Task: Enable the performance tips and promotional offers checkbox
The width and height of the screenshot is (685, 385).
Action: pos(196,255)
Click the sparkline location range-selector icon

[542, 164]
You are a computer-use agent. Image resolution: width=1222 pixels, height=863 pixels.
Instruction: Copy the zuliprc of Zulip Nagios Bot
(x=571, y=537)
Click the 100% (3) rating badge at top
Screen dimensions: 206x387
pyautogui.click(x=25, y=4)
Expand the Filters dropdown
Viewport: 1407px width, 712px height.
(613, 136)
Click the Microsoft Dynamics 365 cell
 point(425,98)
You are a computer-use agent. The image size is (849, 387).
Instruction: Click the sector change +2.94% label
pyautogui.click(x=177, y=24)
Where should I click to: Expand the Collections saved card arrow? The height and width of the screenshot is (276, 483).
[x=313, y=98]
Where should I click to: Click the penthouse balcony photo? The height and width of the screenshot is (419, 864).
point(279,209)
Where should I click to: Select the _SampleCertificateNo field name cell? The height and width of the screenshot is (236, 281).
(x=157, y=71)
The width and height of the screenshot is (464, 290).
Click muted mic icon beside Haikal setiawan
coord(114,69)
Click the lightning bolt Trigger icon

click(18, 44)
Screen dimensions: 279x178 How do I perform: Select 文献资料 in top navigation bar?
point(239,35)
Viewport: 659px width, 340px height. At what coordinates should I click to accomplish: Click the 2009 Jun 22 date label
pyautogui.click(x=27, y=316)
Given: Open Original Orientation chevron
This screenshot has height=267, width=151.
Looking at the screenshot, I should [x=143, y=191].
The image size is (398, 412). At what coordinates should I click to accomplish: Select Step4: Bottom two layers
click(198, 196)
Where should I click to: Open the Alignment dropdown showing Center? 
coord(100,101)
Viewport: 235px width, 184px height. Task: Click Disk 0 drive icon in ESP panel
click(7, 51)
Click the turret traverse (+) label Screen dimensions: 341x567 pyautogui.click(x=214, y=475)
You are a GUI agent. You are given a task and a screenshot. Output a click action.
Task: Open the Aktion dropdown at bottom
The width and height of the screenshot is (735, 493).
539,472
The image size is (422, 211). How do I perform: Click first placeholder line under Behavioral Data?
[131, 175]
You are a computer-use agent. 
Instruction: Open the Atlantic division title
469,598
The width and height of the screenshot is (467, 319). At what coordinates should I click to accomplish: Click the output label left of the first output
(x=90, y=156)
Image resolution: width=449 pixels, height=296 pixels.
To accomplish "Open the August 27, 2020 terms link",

■ ■ ■ ■ ■ ■ ■

EXERCISE AIM → Write out the lines of the listing from the one with "Where should I click to: Select" to the very end, inclusive, exactly as they appear and with nothing added.

TASK OUTPUT →
Where should I click to: Select the _SampleCertificateNo field name cell? The height and width of the screenshot is (236, 281).
(x=157, y=71)
The width and height of the screenshot is (464, 290).
Click muted mic icon beside Haikal setiawan
coord(114,69)
Click the lightning bolt Trigger icon

click(18, 44)
Screen dimensions: 279x178 How do I perform: Select 文献资料 in top navigation bar?
point(239,35)
Viewport: 659px width, 340px height. At what coordinates should I click to accomplish: Click the 2009 Jun 22 date label
pyautogui.click(x=27, y=316)
Given: Open Original Orientation chevron
This screenshot has height=267, width=151.
Looking at the screenshot, I should [x=143, y=191].
The image size is (398, 412). At what coordinates should I click to accomplish: Select Step4: Bottom two layers
click(198, 196)
Where should I click to: Open the Alignment dropdown showing Center? 
coord(100,101)
Viewport: 235px width, 184px height. Task: Click Disk 0 drive icon in ESP panel
click(7, 51)
Click the turret traverse (+) label Screen dimensions: 341x567 pyautogui.click(x=214, y=475)
You are a GUI agent. You are given a task and a screenshot. Output a click action.
Task: Open the Aktion dropdown at bottom
The width and height of the screenshot is (735, 493).
539,472
The image size is (422, 211). How do I perform: Click first placeholder line under Behavioral Data?
[131, 175]
You are a computer-use agent. 
Instruction: Open the Atlantic division title
469,598
The width and height of the screenshot is (467, 319). At what coordinates should I click to accomplish: Click the output label left of the first output
(x=90, y=156)
Image resolution: width=449 pixels, height=296 pixels.
To accomplish "Open the August 27, 2020 terms link",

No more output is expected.